A Los Angeles Police officer patrolling the parking lot (Image credit: Getty Images via @daylife) |
A week before classes ended last spring, 13-year-old Diana Nava was waiting with her mother, Modesto, for the Los Angeles city bus that goes near her school.
Even though her mother had awakened Diana early, she was behind schedule. An LA police officer patrolling for truants spotted them at the bus stop and gave Diana a ticket for violating the city’s daytime curfew. “My mother said, ‘She’s on her way to school,’ but the officer said it didn’t matter.”
For being late, Nava and her mother would have to go to court and face a $350 fine, a loss in time and money they could ill afford.
Nava was one of a dozen LA students who testified in August 2011 about their experiences with the truancy sweeps by LAPD officers and LA school police that have resulted in nearly 50,000 tickets since 2004.

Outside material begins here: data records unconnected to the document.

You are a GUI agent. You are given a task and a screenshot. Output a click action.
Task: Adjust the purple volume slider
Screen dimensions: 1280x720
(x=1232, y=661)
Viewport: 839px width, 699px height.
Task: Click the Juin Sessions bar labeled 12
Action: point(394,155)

The hearing was called by Judge Michael Nash, head of LA’s juvenile court system, in response to five years of organizing by parents, students, and youth advocates against what they see as unfair and ineffective policies.
Supposedly designed to improve student attendance, this aggressive truancy policing has discouraged students from going to class and often pushes them to drop out and into harm’s way.
Jose Gallego’s story is a case in point. The 23-year-old explained: “I’m a high school dropout. I was supposed to graduate in 2008, but I missed a few days of school because my parents were going through a hard time. They kicked me out of school. So, then I started selling CDs downtown. I was arrested for selling CDs, I was locked up, and I got out with a whole different perspective. I never had been in juvenile detention. I didn’t know what to do. I started selling drugs. Now I’m lost. I’ve got a little brother and a little sister, they don’t look up to me anymore. I’m a two-time convicted felon. It’s hard for me to get a job.”
Los Angeles is not the only place where heavy-handed policing has become a problem that advocates say puts students at risk of dropping out. From New York to Florida to Texas, the combination of zero tolerance policies and the increased role of police - in schools and on the streets - has led to an alarming number of suspensions, expulsions, and contact of ever-younger children with the criminal justice system.
Zero Tolerance Policies in Schools
The term “zero tolerance” was first coined during the Reagan presidency and the war on drugs in the 1980s. Congress enacted the Drug-Free School and Communities Act in 1986, bringing the war on drugs to school with rules that mandated zero tolerance for any drugs or alcohol on public school grounds.During the Clinton administration, Congress took zero tolerance policies in schools steps further, passing the 1994 Safe and Gun-Free Schools Act, which mandated a one-year expulsion for students who brought a firearm to school and pumped federal departments of Education and Justice funding into antiviolence programs.
Youth, especially African American and Latino males, were considered by criminologists like James Q. Wilson and John Dilulio as superpredators who would fuel an explosive juvenile crime wave in coming decades.
A half-dozen high-profile school shootings in the early 1990s, punctuated by the 1999 Columbine shootings, cemented the idea that young people and the public schools they inhabited were dangerous places indeed.